In the 1960s, the creators of the television cartoon series The Jetsons envisioned in the 21st century, we’d be jetting daily to the office, whooshing through the stratosphere in personal aircraft between residential and office buildings in a mere few minutes.
Another vision of the future 37 years into the century is decidedly different. There are no personal flying vehicles to speed the commute. Instead, people are still commuting by car to offices distant from their homes just as they did in the latter half of the 20th century when automobiles, highways and cheap fuel made it possible to live far from one’s place of employment, giving rise to the suburban and exurban boom.
In 2037, the suburbs are still booming and moving farther away from centralized metro commuter offices than at the start of the new century. But the commute vehicles are automated and self-driving. They have essentially become personal, employee financed rolling office cubicles — an extension of the cubicle of the centralized, commute in office building where knowledge workers spend two or more hours each workday getting to and from more distant work and home locations. But are they truly necessary? Especially as information and communications technology available now and likely to advance rapidly in the near term makes it possible to perform knowledge work from anywhere as predicted by science fiction writer and futurist Arthur C. Clarke soon after The Jetsons first television season aired?

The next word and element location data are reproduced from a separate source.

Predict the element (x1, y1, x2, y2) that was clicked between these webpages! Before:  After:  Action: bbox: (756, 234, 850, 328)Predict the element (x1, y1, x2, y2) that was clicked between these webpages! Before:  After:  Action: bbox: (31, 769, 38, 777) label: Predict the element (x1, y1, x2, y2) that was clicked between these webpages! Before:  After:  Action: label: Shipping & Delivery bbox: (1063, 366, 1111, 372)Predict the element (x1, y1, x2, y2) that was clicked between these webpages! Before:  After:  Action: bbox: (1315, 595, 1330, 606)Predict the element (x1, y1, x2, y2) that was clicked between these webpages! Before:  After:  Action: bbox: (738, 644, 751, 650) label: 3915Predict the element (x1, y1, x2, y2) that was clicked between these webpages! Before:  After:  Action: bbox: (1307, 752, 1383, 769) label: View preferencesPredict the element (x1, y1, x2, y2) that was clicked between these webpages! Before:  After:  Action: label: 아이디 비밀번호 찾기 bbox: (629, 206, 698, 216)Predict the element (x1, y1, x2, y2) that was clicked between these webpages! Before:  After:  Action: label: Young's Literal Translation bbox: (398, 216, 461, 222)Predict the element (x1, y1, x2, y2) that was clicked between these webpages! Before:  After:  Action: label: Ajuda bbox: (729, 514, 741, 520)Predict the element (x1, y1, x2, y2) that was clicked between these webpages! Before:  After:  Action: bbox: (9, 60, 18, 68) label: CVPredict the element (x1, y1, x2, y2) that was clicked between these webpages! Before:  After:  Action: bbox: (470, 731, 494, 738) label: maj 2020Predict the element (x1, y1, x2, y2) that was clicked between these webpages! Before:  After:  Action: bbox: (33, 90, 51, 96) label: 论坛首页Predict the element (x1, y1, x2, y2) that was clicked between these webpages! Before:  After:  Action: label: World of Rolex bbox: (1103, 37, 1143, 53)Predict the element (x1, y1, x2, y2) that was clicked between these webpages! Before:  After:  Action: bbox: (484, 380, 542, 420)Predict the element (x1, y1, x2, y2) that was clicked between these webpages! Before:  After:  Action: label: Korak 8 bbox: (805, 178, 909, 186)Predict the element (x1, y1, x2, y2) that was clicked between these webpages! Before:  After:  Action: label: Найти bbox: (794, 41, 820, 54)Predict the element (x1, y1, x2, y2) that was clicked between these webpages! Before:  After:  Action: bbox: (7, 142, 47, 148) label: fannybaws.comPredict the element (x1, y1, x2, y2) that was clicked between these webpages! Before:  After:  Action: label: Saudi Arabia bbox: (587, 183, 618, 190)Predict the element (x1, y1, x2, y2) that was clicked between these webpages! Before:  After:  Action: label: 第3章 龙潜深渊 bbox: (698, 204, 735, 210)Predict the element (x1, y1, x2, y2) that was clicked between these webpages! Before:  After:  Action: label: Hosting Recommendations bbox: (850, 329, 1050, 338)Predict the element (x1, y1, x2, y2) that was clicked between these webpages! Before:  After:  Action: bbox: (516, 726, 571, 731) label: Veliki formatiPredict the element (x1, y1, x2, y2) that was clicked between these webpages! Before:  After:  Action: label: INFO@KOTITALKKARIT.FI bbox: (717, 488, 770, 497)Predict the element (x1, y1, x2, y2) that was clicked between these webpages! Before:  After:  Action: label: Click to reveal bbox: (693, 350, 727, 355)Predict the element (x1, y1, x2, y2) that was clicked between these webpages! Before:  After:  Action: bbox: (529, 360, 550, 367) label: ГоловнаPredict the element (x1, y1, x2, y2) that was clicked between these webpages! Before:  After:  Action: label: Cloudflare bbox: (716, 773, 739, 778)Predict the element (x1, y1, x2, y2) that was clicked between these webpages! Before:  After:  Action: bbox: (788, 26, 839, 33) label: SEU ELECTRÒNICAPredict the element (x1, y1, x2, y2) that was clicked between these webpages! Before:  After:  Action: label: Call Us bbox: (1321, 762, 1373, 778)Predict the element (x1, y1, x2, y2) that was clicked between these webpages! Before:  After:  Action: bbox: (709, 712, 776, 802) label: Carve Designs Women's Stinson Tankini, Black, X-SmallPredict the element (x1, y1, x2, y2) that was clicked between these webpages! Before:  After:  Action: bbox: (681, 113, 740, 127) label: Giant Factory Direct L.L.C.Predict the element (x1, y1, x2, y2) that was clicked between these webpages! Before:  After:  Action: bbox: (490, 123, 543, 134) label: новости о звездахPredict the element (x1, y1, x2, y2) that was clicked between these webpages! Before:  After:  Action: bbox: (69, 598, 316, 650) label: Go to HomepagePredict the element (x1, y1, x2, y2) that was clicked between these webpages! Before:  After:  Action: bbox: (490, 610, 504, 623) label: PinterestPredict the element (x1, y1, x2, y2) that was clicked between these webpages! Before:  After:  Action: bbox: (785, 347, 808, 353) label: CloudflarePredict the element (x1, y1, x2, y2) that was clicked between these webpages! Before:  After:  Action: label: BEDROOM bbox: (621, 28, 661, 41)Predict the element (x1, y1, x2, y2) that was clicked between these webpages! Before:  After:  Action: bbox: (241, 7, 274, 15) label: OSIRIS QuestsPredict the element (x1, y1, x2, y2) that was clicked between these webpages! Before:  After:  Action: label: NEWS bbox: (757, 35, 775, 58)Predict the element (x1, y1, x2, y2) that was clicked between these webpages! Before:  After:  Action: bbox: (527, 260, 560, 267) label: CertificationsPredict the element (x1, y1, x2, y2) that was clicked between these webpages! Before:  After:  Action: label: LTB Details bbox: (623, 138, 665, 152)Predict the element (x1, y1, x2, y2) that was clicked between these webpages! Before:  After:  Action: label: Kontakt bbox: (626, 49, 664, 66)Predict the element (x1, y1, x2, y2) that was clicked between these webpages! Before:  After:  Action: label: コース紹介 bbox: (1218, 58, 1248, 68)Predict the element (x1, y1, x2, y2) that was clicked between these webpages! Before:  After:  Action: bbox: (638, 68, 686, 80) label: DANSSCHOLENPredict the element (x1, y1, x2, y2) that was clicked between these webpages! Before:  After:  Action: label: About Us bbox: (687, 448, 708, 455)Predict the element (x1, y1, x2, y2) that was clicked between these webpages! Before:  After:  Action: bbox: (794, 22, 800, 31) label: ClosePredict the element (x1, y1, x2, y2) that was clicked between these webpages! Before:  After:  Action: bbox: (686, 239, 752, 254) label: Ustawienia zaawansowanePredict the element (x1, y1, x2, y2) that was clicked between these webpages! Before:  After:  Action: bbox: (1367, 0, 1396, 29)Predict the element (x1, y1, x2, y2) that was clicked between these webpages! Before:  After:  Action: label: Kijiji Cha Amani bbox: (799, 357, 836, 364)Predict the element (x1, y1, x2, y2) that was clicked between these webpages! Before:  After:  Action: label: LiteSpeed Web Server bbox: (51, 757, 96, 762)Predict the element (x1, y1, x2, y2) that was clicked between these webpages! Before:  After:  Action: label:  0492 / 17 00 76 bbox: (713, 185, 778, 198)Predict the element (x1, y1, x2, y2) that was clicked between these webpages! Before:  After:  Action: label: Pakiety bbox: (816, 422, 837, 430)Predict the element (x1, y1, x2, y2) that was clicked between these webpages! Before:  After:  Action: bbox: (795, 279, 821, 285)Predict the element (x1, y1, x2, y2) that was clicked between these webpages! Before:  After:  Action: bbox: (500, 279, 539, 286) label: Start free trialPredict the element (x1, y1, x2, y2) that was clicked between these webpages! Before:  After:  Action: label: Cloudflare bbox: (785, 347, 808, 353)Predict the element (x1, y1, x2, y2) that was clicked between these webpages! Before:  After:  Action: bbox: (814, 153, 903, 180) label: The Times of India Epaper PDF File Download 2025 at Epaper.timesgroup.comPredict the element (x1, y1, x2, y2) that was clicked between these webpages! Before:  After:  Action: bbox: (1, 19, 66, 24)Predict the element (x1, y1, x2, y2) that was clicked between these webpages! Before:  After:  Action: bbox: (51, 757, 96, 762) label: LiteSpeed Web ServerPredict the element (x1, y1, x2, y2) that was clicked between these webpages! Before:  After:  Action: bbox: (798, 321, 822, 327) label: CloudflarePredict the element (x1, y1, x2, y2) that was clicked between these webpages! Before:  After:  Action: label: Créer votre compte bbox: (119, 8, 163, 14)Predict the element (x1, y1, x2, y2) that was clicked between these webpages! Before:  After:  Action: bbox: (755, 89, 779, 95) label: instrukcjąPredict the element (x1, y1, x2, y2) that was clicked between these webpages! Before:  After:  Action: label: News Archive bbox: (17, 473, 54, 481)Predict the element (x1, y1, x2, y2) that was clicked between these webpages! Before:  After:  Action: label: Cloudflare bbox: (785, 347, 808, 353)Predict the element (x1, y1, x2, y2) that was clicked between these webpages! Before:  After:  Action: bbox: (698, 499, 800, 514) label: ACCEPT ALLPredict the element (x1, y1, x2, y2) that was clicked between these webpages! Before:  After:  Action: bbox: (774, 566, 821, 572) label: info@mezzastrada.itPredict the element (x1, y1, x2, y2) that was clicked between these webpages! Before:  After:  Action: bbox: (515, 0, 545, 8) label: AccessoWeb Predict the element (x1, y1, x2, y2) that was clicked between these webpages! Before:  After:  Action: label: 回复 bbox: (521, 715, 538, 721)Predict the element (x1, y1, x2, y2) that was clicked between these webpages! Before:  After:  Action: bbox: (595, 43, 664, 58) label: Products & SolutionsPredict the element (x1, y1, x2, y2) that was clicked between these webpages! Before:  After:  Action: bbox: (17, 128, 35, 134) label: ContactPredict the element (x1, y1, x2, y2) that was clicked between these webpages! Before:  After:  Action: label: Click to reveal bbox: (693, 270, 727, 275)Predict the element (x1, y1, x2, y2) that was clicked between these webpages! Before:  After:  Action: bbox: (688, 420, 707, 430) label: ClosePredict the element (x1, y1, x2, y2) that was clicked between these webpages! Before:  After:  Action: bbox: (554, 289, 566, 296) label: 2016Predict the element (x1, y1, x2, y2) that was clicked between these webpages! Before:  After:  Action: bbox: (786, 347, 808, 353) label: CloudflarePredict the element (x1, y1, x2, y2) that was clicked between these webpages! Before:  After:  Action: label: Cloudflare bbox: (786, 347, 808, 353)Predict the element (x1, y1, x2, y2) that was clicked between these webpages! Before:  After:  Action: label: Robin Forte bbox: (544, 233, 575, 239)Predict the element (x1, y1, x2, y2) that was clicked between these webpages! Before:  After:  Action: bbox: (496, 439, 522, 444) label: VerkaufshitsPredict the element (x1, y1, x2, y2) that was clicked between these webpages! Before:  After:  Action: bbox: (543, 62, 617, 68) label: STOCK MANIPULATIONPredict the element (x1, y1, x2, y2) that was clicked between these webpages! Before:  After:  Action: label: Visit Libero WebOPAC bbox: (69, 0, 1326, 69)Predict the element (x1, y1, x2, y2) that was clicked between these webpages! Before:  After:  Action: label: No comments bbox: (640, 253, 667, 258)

It seems to me that autonomous vehicles can bring a lot of products and services directly to the consumer vs. the other way around. Have your Starbucks delivered to your door, or wherever you are. Your hair stylist can travel to your home with all the necessary equipment. (Pet groomers already do this, why not use driverless vehicles to get around?) Instead of going to the grocery store, shop on line and have the goods delivered to your door. Why drive all arond town to do mundane tasks, even if the autonous vehicle does all the driving? Seems even simpler, and creates less traffic, if the service or product can be delivered to the consumer. People will still travel, but more for social activities and recreation destinations.
“People will still travel, but more for social activities and recreation destinations.”
This is similar to what Arthur C. Clarke predicted in 1968 (see video link in post):
“Almost any executive skill, any administrative skill even any physical skill could be made independent of distance….The traditional role of the city as a meeting place for man would have ceased to make any sense. In fact, men will no longer commute. They will communicate. They won’t have to travel for business anymore. They’d only travel for pleasure.”